» Records contained in a dataset
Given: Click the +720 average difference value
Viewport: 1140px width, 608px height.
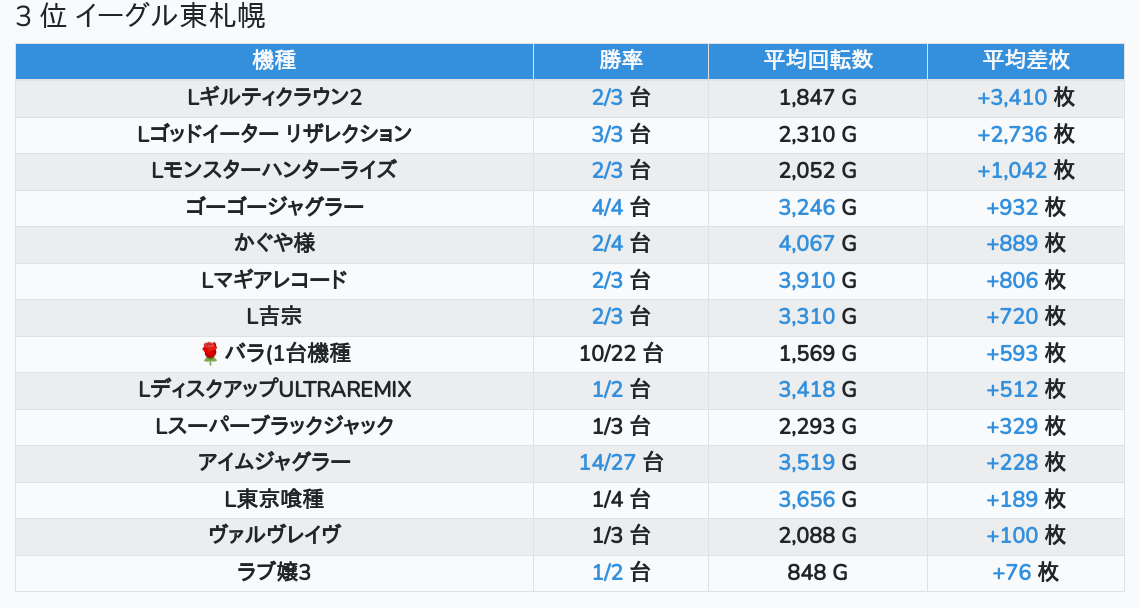Looking at the screenshot, I should pos(1012,317).
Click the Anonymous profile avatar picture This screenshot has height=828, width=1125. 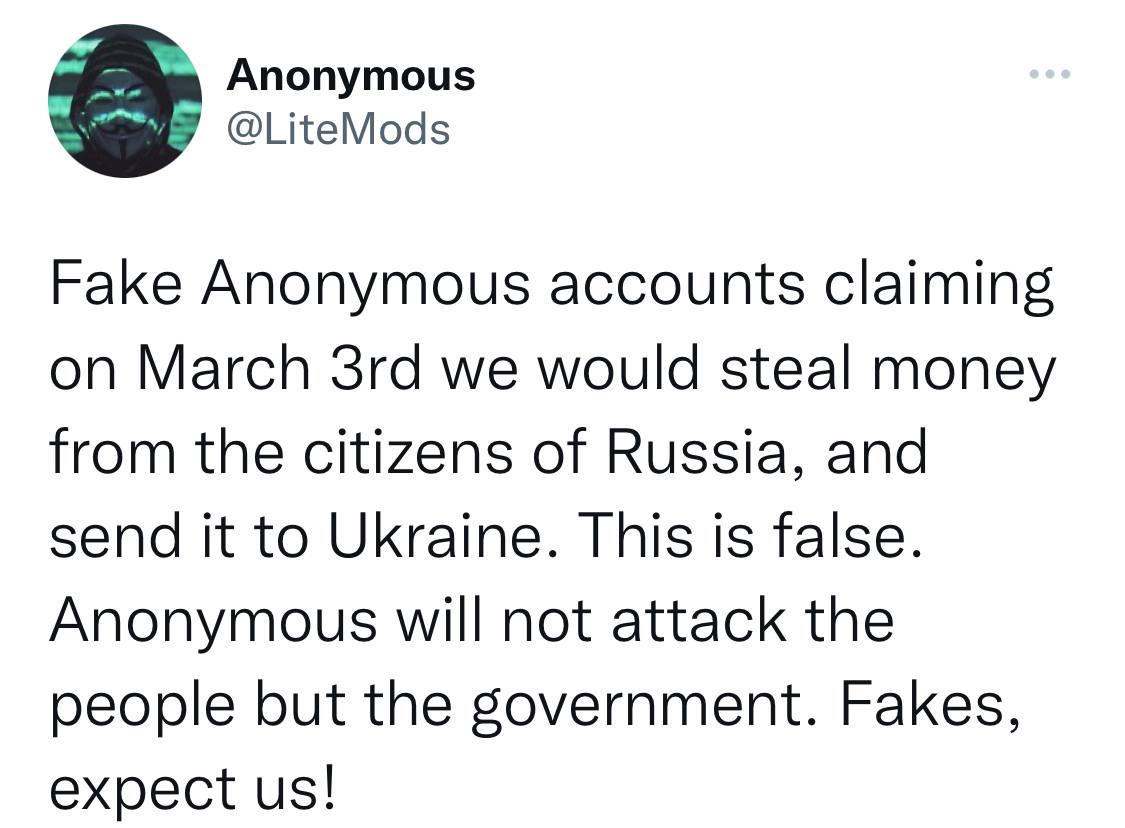click(125, 101)
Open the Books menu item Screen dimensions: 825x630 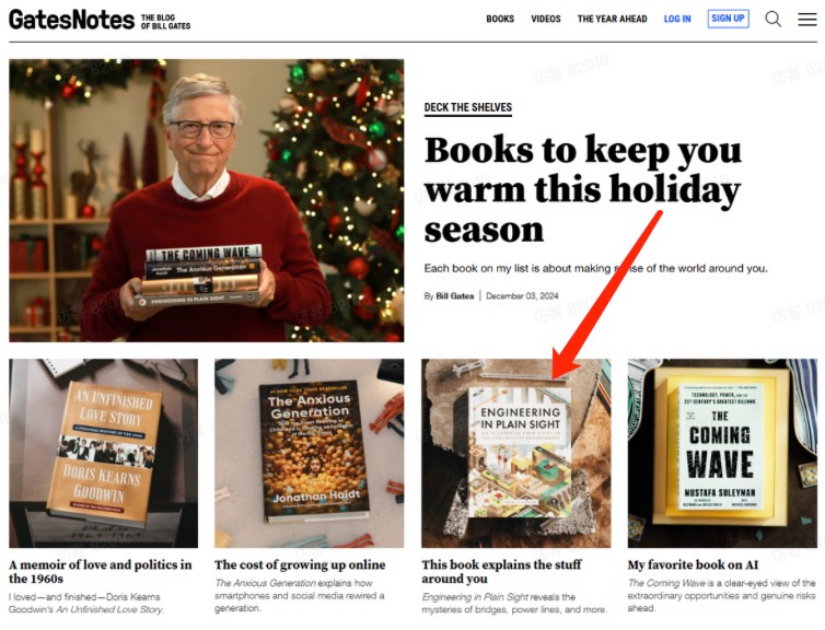(x=500, y=19)
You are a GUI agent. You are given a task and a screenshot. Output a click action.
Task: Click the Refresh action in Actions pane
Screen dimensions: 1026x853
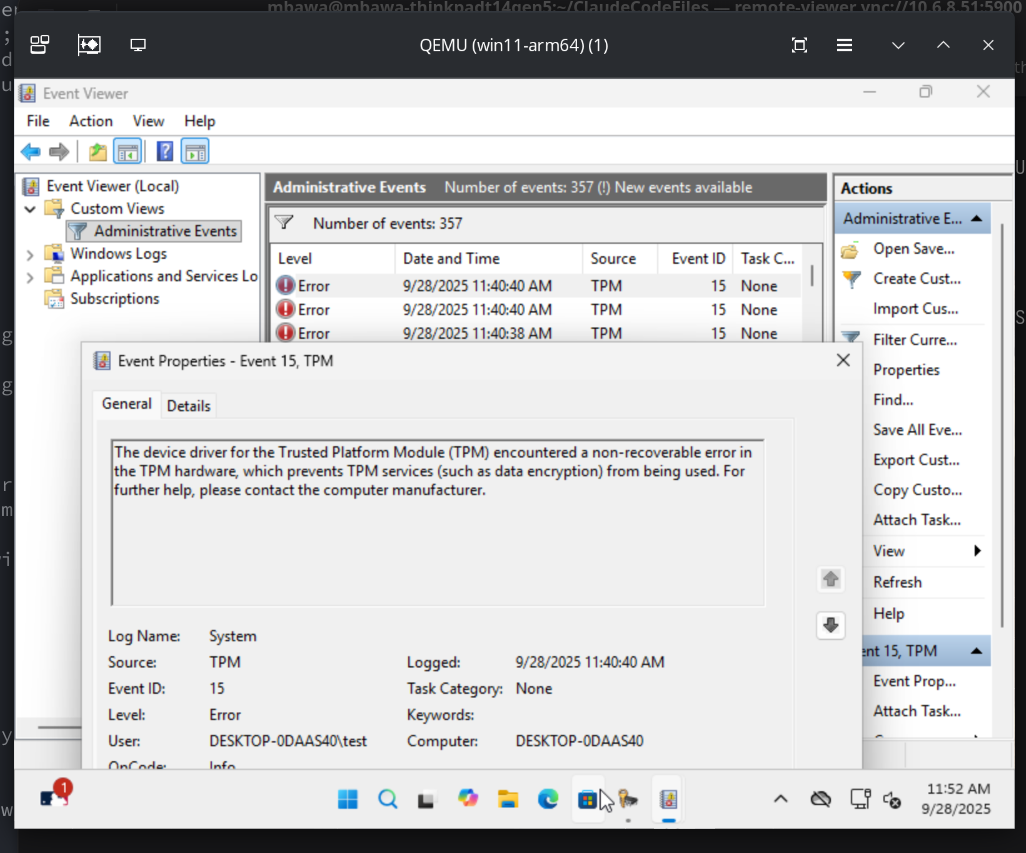pyautogui.click(x=897, y=582)
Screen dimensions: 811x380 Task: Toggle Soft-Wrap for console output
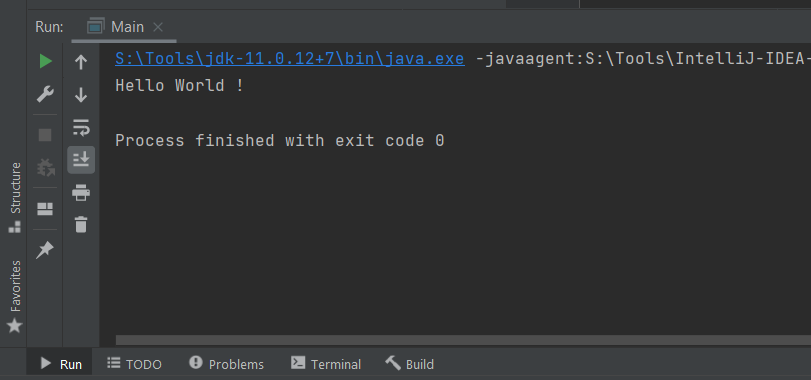81,128
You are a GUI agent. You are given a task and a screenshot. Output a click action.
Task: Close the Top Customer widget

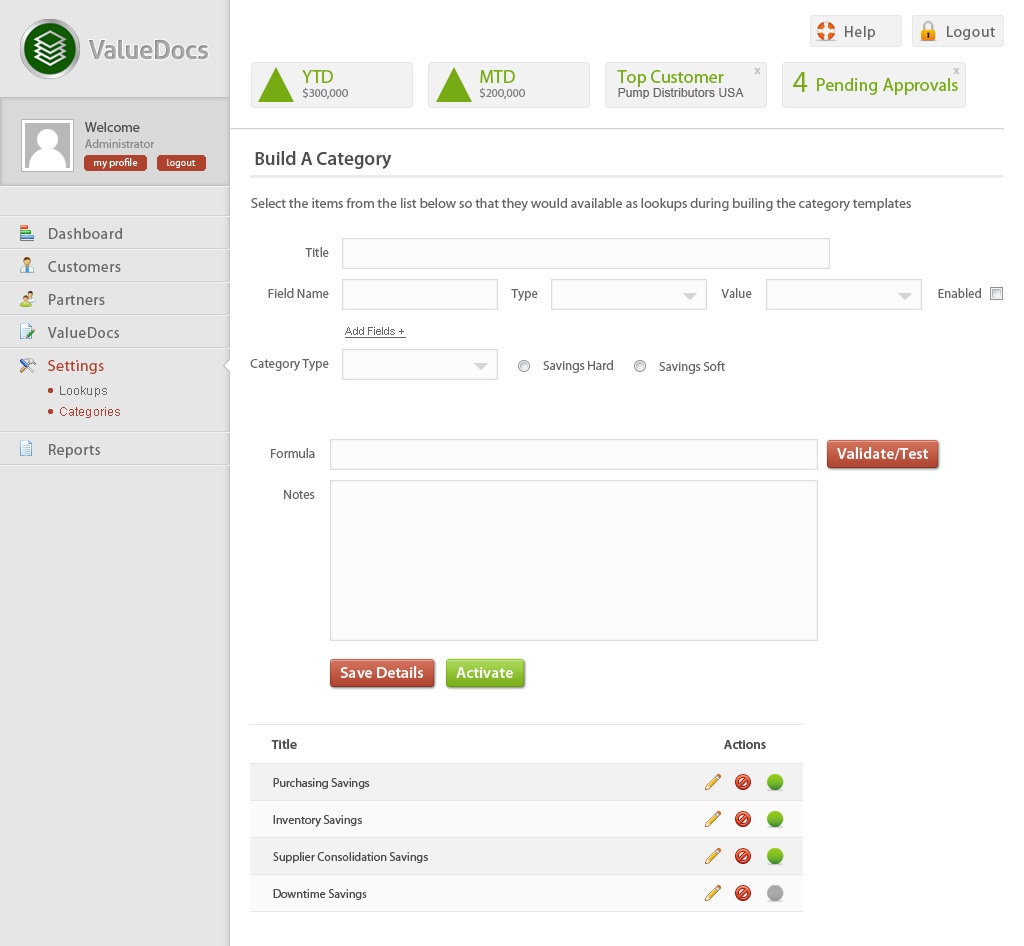(757, 71)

» WHAT IS BEING ASKED
Give again, word for word, the line containing "Screen dimensions: 1026x853" and every line after it to the end of the records; leave out the pictures.

» RESULT FOR THIS EXERCISE
Screen dimensions: 1026x853
pyautogui.click(x=897, y=582)
Screen dimensions: 811x380 Task: Toggle Soft-Wrap for console output
81,128
You are a GUI agent. You are given a task and a screenshot. Output a click action.
Task: Close the Top Customer widget

(757, 71)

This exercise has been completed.